Tree - Overview

Overview

Trees are an evolutionary adaptation to competition for space, by growing taller trees are able to compete better for sunlight. They have modified structures that allow them to grow much taller and spread out their foliage, such as thicker stems that are composed of specialized cells that add structural strength and durability. They are long-lived perennial plants that can increase their size each year by producing woody stems. They differ from shrubs, which are also woody plants, by usually growing larger and having a single main stem; but the distinction between a small tree and a large shrub is not always clear, made more confusing by the fact that trees may be reduced in size under harsher environmental conditions such as on mountains and subarctic areas. The tree form has evolved separately in unrelated classes of plants in response to similar environmental challenges, making it a classic example of parallel evolution. With an estimated 100,000 species, the number of trees worldwide might total twenty-five percent of all living plant species. Their greatest number grow in tropical regions and many of these areas have not yet been fully surveyed by botanists, making tree diversity and ranges poorly known.

Trees exist in two different groups of vascular or higher plants, the gymnosperms and the angiosperms. Both groups are seed plants. The gymnosperm trees include conifers, cycads, ginkgophytes and gnetales. Angiosperm trees are also known as broad-leaved trees. Most angiosperm trees are eudicots, the "true dicotyledons", so named because the seeds contain two cotyledons or seed leaves. A relatively smaller number of other angiosperm trees are paleodicots; these include Amborella, Magnolia, nutmeg, avocado, and others.

Wood gives structural strength to a tree stem which is used to support the plant as it grows larger. The vascular system of trees allows water, nutrients and other chemicals to be distributed around the plant, and without it trees would not be able to grow as large as they do. The three main parts of trees include the root, stem, and leaves; they are integral parts of the vascular system which interconnects all the living cells. In trees and other plants that develop wood, the vascular cambium allows the expansion of vascular tissue that produces woody growth. Because this growth ruptures the epidermis of the stem, woody plants also have a cork cambium that develops among the phloem. The cork cambium gives rise to thickened cork cells to protect the surface of the plant and reduce water loss. Both the production of wood and the production of cork are forms of secondary growth.

Trees are either evergreen, having foliage that persists and remains green throughout the year, or deciduous, shedding their leaves at the end of the growing season and then having a dormant period without foliage. Most conifers are evergreens but larches (Larix and Pseudolarix) are deciduous, dropping their needles each autumn, and some species of cypress (Glyptostrobus, Metasequoia and Taxodium) shed small leafy shoots annually in a process known as cladoptosis. The crown is a name for the upper part of a tree including the branches and leaves and the uppermost layer in a forest, formed by the crowns of the trees, is known as the canopy. A sapling is a young tree.

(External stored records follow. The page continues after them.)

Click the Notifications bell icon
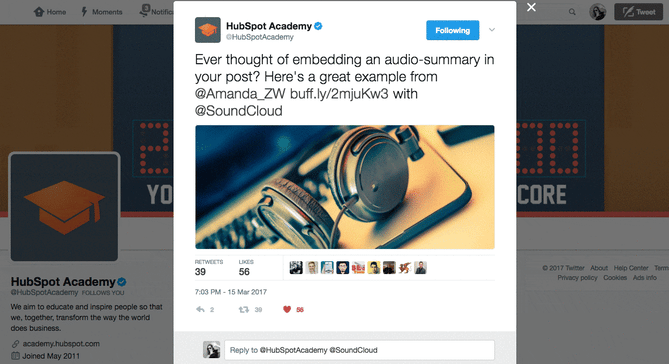The height and width of the screenshot is (364, 669). 145,10
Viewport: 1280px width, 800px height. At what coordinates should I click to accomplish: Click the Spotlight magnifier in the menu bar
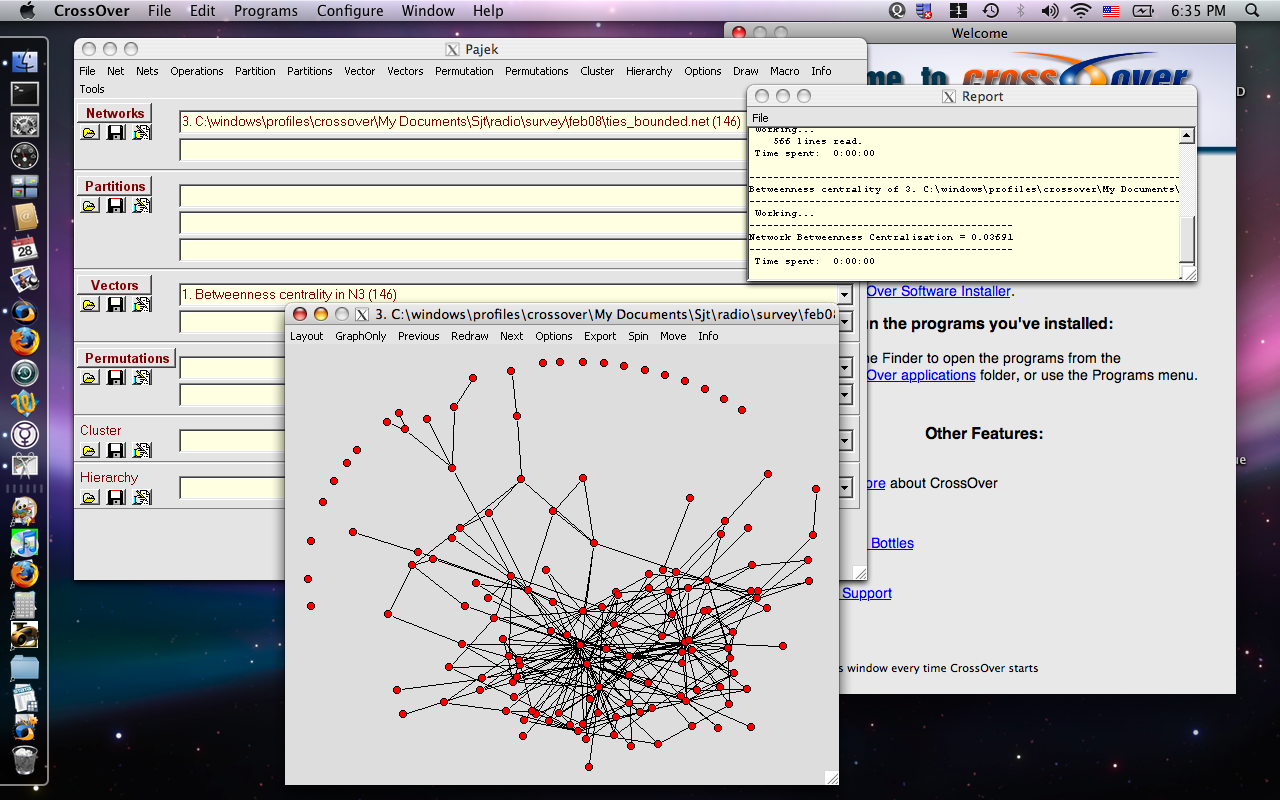point(1253,11)
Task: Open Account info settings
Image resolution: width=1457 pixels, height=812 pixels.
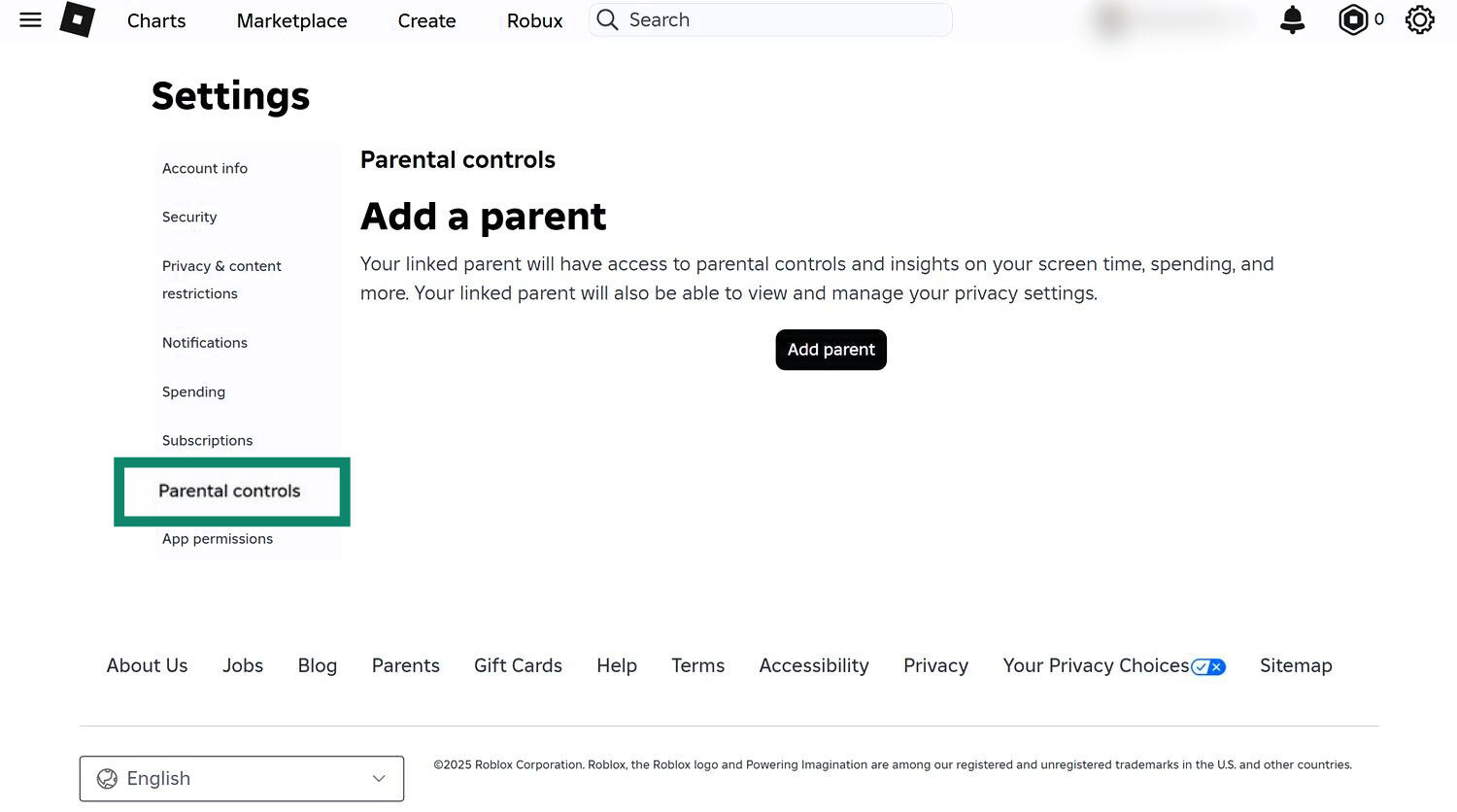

Tree-like plants include some palms which are not trees but herbaceous monocots that do not undergo secondary growth and never produce wood, and hence do not meet the definition of tree used in this article. In many tree-like palms, the terminal bud on the main stem is the only one to develop so they have tall, unbranched trunks with spirally arranged large leaves. Some of the tree ferns, order Cyatheales, have tree-like growth forms, growing up to 20 metres (66 ft) but they are structurally very different from other trees: their trunks are composed of rhizomes which grow vertically and which are covered by numerous adventitious roots.